#### ПОПРОБУЙТЕ САМИ
Процитируйте из отрывка о Чехове фрагмент между словами «Чехов, конечно, по» и «разгадка его личности.», включая их.

### ТЕКСТ ДЛЯ ЧТЕНИЯ

Еще учил он, чтобы писатель оставался равнодушен к радостям и огорчениям своих героев. «В одной хорошей повести, – рассказывал он, – я прочел описание приморского ресторана в большом городе. И сразу видно, что автору в диковинку и эта музыка, и электрический свет, и розы в петлицах, и что он сам любуется на них. Так – нехорошо. Нужно стоять вне этих вещей, и хотя знать их хорошо, до мелочи, но глядеть на них как бы с презрением, сверху вниз. И выйдет верно».
VIII
Сын Альфонса Додэ в своих воспоминаниях об отце упоминает о том, что этот талантливый французский писатель полушутя называл себя «продавцом счастья». К нему постоянно обращались люди разных положений за советом и за помощью, приходили со своими огорчениями и заботами, и он, уже прикованный к креслу неизлечимой, мучительной болезнью, находил в себе достаточно мужества, терпения и любви к человеку, чтобы войти душой в чужое горе, утешить, успокоить и ободрить.
Чехов, конечно, по своей необычайной скромности и по отвращению к фразе, никогда не сказал бы о себе ничего подобного, но как часто приходилось ему выслушивать тяжелые исповеди, помогать словом и делом, протягивать падающему свою нежную и твердую руку. В своей удивительной объективности стоя выше частных горестей и радостей, он все знал и видел. Но ничто личное не мешало его проникновению. Он мог быть добрым и щедрым, не любя, ласковым и участливым – без привязанности, благодетелем – не рассчитывая на благодарность. И в этих чертах, которые всегда оставались неясными для его окружающих, кроется, может быть, главная разгадка его личности.

######
### ИСХОДНЫЕ ДАННЫЕ

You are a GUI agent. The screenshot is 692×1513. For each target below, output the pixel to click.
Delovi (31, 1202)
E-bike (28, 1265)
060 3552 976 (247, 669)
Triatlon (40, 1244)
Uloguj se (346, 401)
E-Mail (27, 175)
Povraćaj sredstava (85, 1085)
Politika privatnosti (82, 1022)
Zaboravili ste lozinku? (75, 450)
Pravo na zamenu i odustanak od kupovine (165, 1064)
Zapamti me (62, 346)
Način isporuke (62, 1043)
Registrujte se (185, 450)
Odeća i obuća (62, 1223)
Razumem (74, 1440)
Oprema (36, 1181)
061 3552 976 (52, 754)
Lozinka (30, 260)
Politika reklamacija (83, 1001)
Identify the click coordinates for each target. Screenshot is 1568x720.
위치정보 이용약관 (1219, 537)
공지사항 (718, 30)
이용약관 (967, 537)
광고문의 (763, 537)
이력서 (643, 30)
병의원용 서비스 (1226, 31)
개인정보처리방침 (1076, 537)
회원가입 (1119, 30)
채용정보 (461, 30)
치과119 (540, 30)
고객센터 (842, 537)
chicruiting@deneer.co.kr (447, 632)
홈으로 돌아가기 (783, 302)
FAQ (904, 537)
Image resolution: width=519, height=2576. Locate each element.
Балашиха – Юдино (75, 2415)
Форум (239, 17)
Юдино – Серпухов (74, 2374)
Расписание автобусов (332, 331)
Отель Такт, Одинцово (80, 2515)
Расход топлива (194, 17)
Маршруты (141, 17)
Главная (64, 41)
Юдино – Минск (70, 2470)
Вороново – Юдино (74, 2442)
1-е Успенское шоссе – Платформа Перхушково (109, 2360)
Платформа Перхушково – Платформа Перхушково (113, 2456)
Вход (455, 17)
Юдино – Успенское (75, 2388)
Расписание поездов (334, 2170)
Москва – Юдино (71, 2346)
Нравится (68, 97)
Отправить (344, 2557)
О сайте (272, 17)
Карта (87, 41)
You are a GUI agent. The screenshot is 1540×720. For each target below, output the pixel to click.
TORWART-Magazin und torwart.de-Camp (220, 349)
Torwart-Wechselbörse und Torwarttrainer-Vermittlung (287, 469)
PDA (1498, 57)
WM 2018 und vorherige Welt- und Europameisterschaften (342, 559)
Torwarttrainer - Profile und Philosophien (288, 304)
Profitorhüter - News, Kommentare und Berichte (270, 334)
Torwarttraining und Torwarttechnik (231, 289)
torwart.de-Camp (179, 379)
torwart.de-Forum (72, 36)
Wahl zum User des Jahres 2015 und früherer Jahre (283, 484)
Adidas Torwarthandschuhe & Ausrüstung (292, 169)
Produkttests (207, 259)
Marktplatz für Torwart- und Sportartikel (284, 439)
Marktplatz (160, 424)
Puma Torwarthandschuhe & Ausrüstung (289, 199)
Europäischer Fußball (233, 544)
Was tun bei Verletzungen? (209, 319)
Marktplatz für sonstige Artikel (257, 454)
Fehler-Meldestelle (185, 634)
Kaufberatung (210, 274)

######

#### ОТВЕТ НИЖЕ
Чехов, конечно, по своей необычайной скромности и по отвращению к фразе, никогда не сказал бы о себе ничего подобного, но как часто приходилось ему выслушивать тяжелые исповеди, помогать словом и делом, протягивать падающему свою нежную и твердую руку. В своей удивительной объективности стоя выше частных горестей и радостей, он все знал и видел. Но ничто личное не мешало его проникновению. Он мог быть добрым и щедрым, не любя, ласковым и участливым – без привязанности, благодетелем – не рассчитывая на благодарность. И в этих чертах, которые всегда оставались неясными для его окружающих, кроется, может быть, главная разгадка его личности.